Le jazz sert à oublier la pauvreté, la ségrégation, le malheur.
Combien de fois faut-il s'écraser avant d'oser dire ce qu'on pense ? Il faut être noire et pauvre pour le savoir, affirme Billie. Dans sa vie professionnelle, elle ne cherchait pas l'affrontement. Elle était arrangeante et décontractée. Il lui est arrivé plus d'une fois de se faire rouler par des patrons de clubs. Mais les insultes, l'injustice et la mauvaise foi la rendaient bagarreuse. Elle refusait qu'on lui marche sur les pieds.
Rejetée par sa famille, délaissée par son père et sa mère, Billie est habitée par un besoin lancinant d'être acceptée.
Si elle ne toucha pas le grand public de la même façon qu'a pu le faire Ella Fitzgerald, Billie eut toujours des aficionados dont le cercle s'agrandit encore aujourd'hui. Ceux qui écoutent Billie pour la première fois ne sont pas forcément séduits de prime abord. Sa voix ne frappe pas immédiatement par ses qualités extérieures. Son art est plus complexe, plus difficile à aborder, parce que plus ambigu. Tel le poète Paul Eluard qui "donnait à voir", la densité émotionnelle de Billie donne à ressentir. Ce n'est pas tant sa voix qu'il faut écouter que son coeur.
Ce qu'elle avait à partager était d'un domaine plus sombre et plus secret que ses consoeurs.
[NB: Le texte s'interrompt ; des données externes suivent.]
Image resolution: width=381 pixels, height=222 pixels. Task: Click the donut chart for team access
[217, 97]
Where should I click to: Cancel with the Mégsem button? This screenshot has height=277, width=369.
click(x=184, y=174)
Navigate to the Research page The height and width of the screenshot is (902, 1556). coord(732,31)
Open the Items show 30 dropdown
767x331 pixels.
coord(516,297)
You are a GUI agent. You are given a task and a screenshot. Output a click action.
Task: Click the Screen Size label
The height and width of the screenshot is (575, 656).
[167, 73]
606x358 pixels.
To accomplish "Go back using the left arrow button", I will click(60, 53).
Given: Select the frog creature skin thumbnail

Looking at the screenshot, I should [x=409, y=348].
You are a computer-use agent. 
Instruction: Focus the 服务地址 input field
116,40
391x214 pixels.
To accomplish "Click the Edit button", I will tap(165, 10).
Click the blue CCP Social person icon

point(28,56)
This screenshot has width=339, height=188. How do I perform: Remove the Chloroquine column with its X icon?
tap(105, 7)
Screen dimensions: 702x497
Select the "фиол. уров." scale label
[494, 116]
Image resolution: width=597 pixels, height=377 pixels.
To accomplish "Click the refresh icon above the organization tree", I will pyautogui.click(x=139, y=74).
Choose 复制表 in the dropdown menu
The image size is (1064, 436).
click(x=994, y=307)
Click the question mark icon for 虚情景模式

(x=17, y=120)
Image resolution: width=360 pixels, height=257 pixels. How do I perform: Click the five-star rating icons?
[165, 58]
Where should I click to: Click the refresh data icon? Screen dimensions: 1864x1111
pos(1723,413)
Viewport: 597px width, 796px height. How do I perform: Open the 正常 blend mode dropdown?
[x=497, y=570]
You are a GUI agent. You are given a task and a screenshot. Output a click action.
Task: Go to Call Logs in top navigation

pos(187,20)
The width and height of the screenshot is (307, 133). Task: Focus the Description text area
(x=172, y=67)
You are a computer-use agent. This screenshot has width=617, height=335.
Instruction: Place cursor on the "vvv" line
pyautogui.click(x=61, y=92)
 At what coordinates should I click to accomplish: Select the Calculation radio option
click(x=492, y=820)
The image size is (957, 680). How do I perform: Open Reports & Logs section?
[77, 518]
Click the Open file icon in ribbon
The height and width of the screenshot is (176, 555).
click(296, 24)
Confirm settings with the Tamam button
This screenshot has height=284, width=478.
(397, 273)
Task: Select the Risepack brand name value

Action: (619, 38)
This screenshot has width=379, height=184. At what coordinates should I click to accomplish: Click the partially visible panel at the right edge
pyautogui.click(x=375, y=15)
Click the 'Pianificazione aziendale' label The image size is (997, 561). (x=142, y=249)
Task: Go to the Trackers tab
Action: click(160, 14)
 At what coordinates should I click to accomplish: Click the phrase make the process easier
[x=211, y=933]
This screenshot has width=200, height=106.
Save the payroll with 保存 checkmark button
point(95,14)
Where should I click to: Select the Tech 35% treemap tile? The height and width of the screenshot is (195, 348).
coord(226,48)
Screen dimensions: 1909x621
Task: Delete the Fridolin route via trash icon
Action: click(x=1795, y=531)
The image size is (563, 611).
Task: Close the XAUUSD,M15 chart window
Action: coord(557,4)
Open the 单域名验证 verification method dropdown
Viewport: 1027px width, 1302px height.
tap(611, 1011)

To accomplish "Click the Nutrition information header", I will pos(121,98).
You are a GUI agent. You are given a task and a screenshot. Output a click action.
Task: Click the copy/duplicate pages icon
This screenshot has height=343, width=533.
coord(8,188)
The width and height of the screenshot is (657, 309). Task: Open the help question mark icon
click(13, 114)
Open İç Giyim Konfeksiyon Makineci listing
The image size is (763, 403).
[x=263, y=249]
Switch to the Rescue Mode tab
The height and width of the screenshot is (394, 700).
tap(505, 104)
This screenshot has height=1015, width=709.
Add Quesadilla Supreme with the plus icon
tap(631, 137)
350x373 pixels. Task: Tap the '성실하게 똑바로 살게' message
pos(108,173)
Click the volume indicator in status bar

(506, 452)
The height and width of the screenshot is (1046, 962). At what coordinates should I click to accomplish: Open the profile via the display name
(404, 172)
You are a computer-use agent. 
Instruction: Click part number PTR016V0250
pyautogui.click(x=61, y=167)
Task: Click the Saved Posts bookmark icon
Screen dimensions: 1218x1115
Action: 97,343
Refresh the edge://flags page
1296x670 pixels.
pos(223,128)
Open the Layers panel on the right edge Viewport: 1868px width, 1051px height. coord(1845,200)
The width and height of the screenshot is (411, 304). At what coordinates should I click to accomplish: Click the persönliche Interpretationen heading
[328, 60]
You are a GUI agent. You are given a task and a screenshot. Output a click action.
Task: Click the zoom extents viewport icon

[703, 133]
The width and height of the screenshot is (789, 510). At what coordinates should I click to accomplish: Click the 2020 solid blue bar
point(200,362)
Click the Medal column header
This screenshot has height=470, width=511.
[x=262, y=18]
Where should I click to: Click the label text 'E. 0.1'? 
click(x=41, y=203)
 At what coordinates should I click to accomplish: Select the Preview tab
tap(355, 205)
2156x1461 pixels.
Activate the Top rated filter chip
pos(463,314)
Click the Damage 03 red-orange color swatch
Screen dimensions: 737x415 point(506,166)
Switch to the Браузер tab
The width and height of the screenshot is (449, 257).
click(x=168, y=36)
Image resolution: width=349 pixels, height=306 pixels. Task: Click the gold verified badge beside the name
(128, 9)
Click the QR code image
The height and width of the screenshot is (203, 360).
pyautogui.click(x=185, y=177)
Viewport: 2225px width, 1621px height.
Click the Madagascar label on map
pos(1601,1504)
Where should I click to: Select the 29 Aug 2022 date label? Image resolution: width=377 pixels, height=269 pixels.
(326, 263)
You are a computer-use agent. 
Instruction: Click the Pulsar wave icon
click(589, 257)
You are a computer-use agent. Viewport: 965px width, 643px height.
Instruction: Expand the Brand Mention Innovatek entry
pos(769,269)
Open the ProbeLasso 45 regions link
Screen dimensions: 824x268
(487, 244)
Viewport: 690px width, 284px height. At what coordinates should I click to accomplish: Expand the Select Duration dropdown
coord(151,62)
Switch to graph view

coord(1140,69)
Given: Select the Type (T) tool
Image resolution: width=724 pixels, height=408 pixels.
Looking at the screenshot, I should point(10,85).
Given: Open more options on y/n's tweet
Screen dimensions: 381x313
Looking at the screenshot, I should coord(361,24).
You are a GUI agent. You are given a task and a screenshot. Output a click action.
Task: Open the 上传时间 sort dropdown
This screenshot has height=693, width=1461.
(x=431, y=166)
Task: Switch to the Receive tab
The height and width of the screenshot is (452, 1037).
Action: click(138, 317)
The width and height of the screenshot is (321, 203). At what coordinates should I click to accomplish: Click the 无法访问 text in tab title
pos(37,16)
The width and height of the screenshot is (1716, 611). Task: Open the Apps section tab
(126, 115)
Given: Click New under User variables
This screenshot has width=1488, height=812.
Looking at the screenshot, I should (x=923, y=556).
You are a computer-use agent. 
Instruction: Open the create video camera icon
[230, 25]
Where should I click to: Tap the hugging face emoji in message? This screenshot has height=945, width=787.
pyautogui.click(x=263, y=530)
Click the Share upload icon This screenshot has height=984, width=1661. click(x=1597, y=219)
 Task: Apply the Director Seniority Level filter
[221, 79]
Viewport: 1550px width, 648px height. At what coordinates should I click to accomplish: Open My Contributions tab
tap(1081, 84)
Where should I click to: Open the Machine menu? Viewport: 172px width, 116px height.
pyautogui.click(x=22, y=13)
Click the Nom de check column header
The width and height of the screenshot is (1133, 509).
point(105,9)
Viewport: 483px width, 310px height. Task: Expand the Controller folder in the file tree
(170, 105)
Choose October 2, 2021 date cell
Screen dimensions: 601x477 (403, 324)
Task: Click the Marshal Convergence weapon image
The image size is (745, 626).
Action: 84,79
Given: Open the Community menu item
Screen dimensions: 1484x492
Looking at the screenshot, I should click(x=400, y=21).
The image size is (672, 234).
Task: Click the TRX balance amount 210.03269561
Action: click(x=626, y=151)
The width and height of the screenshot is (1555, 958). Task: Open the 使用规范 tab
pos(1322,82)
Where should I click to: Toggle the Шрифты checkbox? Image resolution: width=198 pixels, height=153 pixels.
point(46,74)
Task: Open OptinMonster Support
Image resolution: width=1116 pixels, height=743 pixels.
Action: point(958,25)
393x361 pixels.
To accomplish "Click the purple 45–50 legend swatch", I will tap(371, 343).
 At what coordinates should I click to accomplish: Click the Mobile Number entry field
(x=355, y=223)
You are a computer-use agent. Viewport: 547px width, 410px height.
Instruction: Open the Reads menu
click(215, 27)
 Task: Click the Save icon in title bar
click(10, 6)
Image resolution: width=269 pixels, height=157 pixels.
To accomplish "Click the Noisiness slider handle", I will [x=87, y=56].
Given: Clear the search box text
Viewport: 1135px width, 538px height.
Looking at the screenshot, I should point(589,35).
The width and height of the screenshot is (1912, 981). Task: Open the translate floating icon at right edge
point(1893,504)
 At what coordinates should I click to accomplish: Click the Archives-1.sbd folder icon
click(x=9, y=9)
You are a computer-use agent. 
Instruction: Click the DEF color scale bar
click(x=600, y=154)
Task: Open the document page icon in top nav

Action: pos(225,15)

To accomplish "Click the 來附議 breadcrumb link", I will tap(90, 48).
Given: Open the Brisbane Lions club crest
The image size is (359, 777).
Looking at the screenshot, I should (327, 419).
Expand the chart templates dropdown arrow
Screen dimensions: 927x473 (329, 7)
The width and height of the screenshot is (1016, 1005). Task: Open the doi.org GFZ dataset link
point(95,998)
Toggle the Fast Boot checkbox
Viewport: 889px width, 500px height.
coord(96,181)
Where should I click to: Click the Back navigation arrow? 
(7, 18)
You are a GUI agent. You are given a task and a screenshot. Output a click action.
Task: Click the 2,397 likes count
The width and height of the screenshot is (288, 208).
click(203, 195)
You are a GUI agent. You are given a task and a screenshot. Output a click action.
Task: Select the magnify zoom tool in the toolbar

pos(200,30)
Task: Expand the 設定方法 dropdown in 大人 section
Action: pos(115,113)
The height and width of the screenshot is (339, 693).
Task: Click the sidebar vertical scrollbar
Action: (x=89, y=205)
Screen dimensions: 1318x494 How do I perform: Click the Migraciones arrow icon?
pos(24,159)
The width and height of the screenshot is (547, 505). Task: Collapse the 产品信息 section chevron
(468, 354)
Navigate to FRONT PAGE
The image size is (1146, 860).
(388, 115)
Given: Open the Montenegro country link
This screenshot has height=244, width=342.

Ses chansons reflètent ses bonheurs et ses désillusions, sa quête de l'amour, mais à fleur de peau. Et si elles touchent si profondément, c'est parce qu'elles expriment, d'une façon sous-jacente, la force de la sexualité qui lie une femme à un homme, la folie et la fragilité d'une relation amoureuse. Dans chaque chanson, il y a un mélange subtil de différents états d'âme. Billie n'est jamais entièrement joyeuse ou totalement amoureuse ou délaissée. Sa vérité est bien plus complexe. "Il paraît que personne ne chante comme moi le mot faim ou le mot amour, dit-elle. C'est sans doute parce que je sais ce que recouvrent ces mots." Elle a véritablement faim d'amour.
La liberté d'improvisation autour d'un thème, l'indépendance des musiciens sont un exemple déterminant pour Billie. On avait le droit de chanter comme on voulait, du moment qu'on était bon. Le jazz était tout sauf un carcan, c'était, comme l'écrivait le critique Whitney Balliet, le son de la surprise.
Dans les grandes plantations de coton du sud des USA, on "incitait" les femmes noires à accoucher d'un enfant chaque année, afin d'assurer la future main-d’œuvre...
En 1923, le fastueux Cotton Club ouvre ses portes. Un cabaret au luxe exotique qui exploite la formule des grandes revues noires de Broadway : " Blanc dans la salle, Noir sur scène." Ségrégation strictement appliquée.
Elle a quinze ans et elle s'appellera dorénavant Billie Holiday. Elle refuse de porter, comme les esclaves et comme sa mère, le nom du maître de la plantation. Billie récuse l'humilité de Sadie, elle ne sera pas une Fagan. En s'appropriant le patronyme de son père, elle affiche sa filiation et proclame qu'elle veut être, comme lui, une musicienne.
Souvent Billie sèche l'école et court les rues avec les garçons. Les enfants insolents, bagarreurs, livrés à eux-mêmes sont les rois des petites combines et du vol à l'étalage. Mais ils se cantonnent à leur quartier. Depuis les lois Jim Crow, la ségrégation des Noirs est drastique. Interdiction de vivre dans les mêmes quartiers que les Blancs, de fréquenter les mêmes églises, hôtels, restaurants ou théâtres, de s'assoir à l'avant d'un bus ou de monter dans le même compartiment de train. Interdiction d'avoir un chien. On ne sert pas les Noirs dans la plupart des magasins, […].
Le déshonneur comme fatalité. Profil bas les filles. Eleanora a entendu ça toute son enfance. Mais elle a un tout autre caractère. La rage et le verbe haut. Et envie de chanter sans arrêt. Quand elle est gaie mais surtout quand elle se sent triste. […] Elle perçoit le mépris dont on l'entoure. Alors, pour se venger, elle fait enrager Tante Eva en chantant des chansons. "Mon homme ceci, mon homme cela", du blues bien trop vulgaire pour l'estimable tante.